» **TASK DIRECTIONS**:
Please continue the article on the Craft as a Pedagogy of Hope course, picking up right after its final sentence.

» **PASSAGE SHOWN**:

....................

Craft as a Pedagogy of Hope

Appliqué meets activism in the JanTerm course: Craft as a Pedagogy of Hope. Students are working collectively to craft textile blocks that speak to issues of personal importance to form a larger community quilt. "I went to a school where social justice was really important but it was expressed through anger," said China Martin ’21 explaining why she chose to take this class. "I'm a very non-violent person, and I am interested in sewing so I thought it would be a great way to express myself through art."

"The class is a combination of the Social Justice Sewing Academy (SJSA) project—which is all about elevating youth voices—and the work that I did for my dissertation to research the history of craft and how people talk about craft today," said SMC Justice, Community, and Leadership professor, Suzanne Schmidt. This is Schmidt’s first time teaching a Jan Term course, noting that she is enjoying seeing the students embrace a new skill, and coming together as a community to complete the project.

....................

» **DATA EXTRACT**:
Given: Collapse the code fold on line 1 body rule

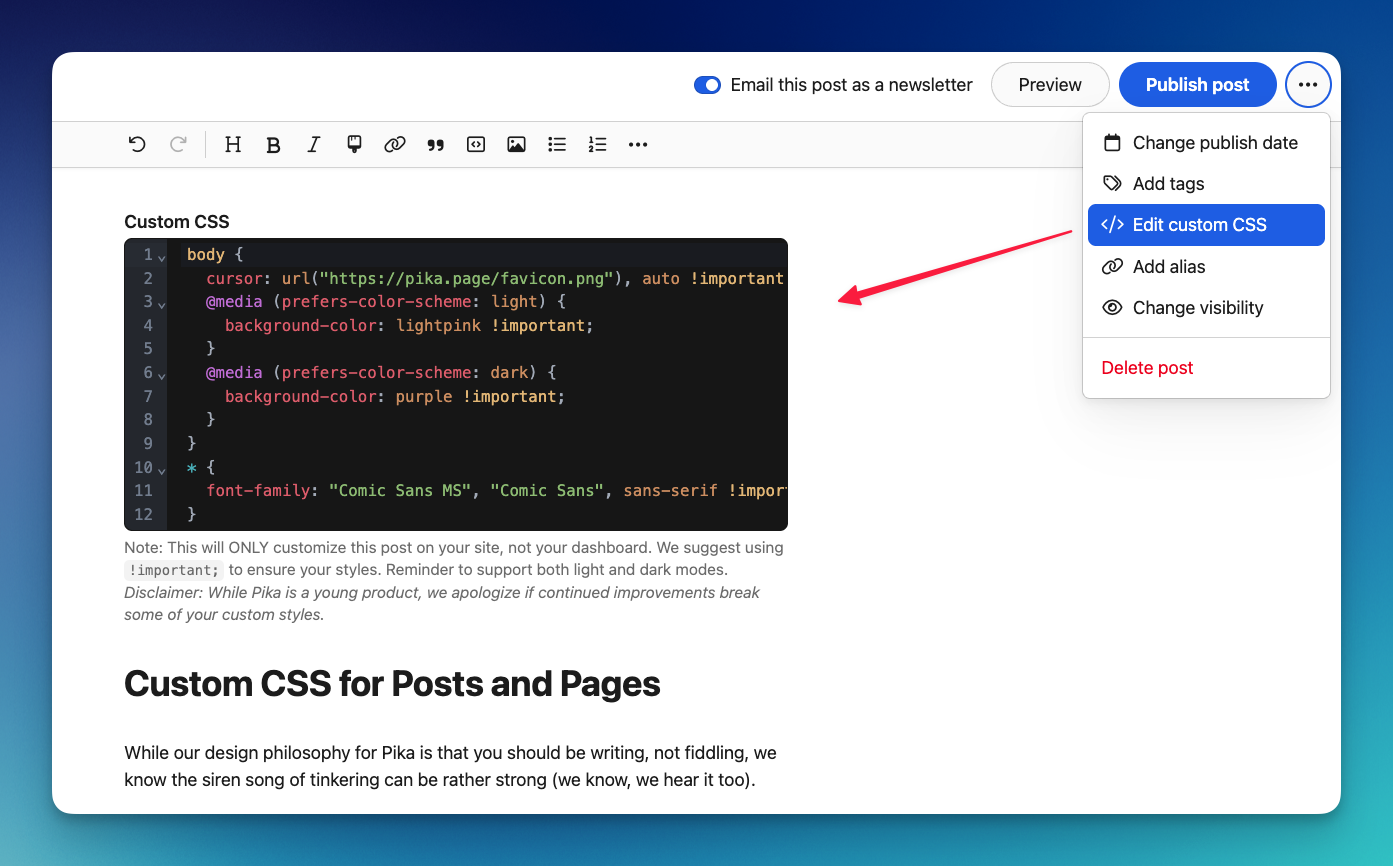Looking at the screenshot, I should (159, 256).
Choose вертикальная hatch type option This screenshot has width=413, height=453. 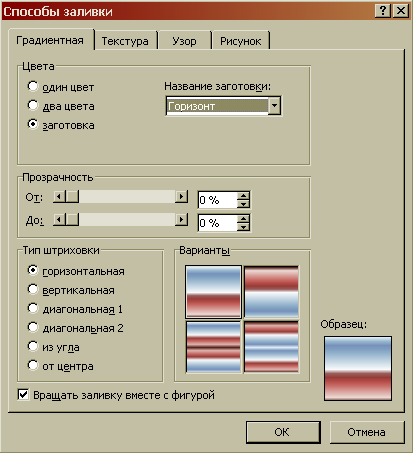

....................

» **TASK ANSWER**:
Just as SMC’s nationally-recognized Justice, Community, and Leadership program focuses on teaching students to advance principles of inclusivity and the common good, Craft as a Pedagogy of Hope stitches together community and promotes a peaceful avenue for working to achieve social change. Through carefully crafted blocks of colorful fabric and embroidery, the students create a visual dialogue covering issues ranging from protecting the environment to racial equality to education for all.

Xavier Murray ’22 admitted that he is in the class because his first choice was dropped, but quickly added that he is surprised at how much he is enjoying it. "It's a super fun class," said Murray, while sitting on the floor beside a swath of red fabric for his art quilt block. "It's really therapeutic and a great creative outlet."The quilt blocks for the community and art quilts will be completed and assembled by SJSA volunteers, and will be added to their traveling exhibit in six to nine months.